Why CIOs Need Full Visibility into ‘Opaque’ Operational Tech

Increasingly sophisticated attacks on the building blocks of 21st-century life — from oil pipelines to power plants and telecommunications — have prompted growing government pressure for industries to strengthen their defenses.

Cyberattacks that led to the shutdown of Seattle’s port and airport and disrupted New York’s emergency services, for example, prompted the NSA and CISA to urge critical infrastructure providers to make improvements as long ago as 2020.  

While the response has been slow and businesses are wary of the cost, integrating operational technology that controls physical equipment with information technology that focuses on data management and digital services can help. 

Not only does it increase service reliability and avoid disruption, it can unlock opportunities for innovation that boosts revenue, experts told CIO Upside.

“By integrating (Internet-of-Things) and OT systems, you gain visibility into processes that were previously opaque,” Sonu Shankar, chief product officer at industrial security provider Phosphorus, told CIO Upside. Well-managed systems are a “launchpad for innovation,” said Shankar, allowing enterprises to make use of raw operational data.

“This doesn’t just facilitate operational efficiencies — it would potentially generate new revenue streams born from integrated visibility,” Shankar added. 

So what counts as operational technology?

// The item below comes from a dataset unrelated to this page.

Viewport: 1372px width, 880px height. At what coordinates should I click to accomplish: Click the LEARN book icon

Any legacy machine, hardware, or device whose operation is essential to a company’s service delivery. That includes anything from factory floor machines to production lines, distribution warehouses, and even smart office printers. 

Though updating tech stacks may seem like a daunting task, especially for critical service providers and other industries that rely on legacy hardware, OT-IT management isn’t about breaking the bank. Simple technologies like network segmentation, zero trust security architecture and OT-IT cloud platforms are widely available and cost-effective:

• Network segmentation, the splitting of a main network into many sub-networks, can prevent non-authorized users from accessing critical resources and machines.
• Zero trust architectures, meanwhile, force users to continuously verify themselves to maintain access. This secures digital IT and minimizes human errors and misconfigurations.
• And cloud platforms often provide necessary, centralized visibility that can prevent attacks and offer insight into what may or may not be working within your OT stack. This includes historical detailed reporting, automated maintenance and AI-powered analysis and threat detection. 

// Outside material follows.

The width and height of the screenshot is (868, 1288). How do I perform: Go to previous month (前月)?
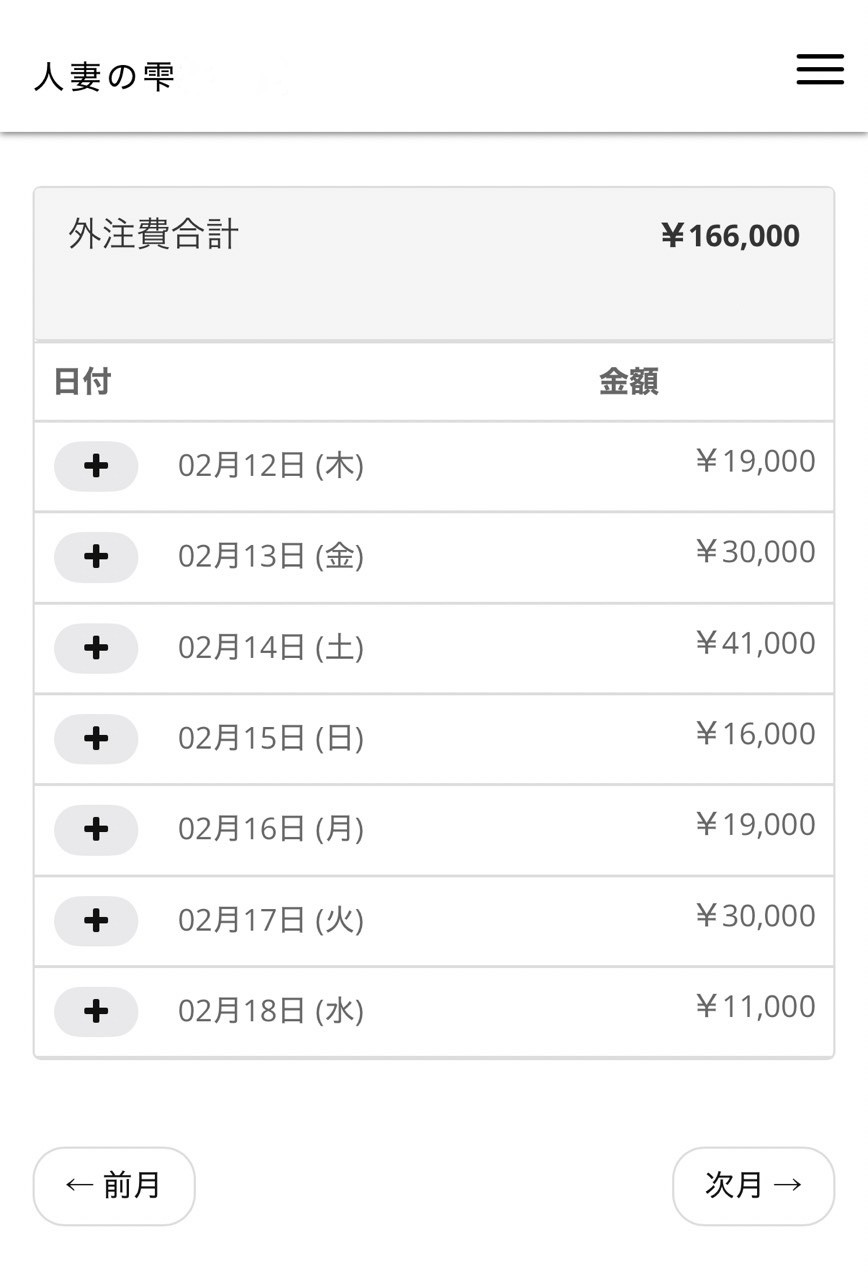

Fused OT-IT environments lay the groundwork for faster product development and better service delivery, said James McQuiggan, security awareness advocate at KnowBe4. Real-time operational data can feed directly into things like research, development and analytics, he said. 

“When OT and IT systems can communicate effectively and securely across multiple platforms and teams, the development cycle is more efficient and potentially brings products or services to market faster,” he said. “For CIOs, they are no longer just supporting the business, but shaping what it will become.”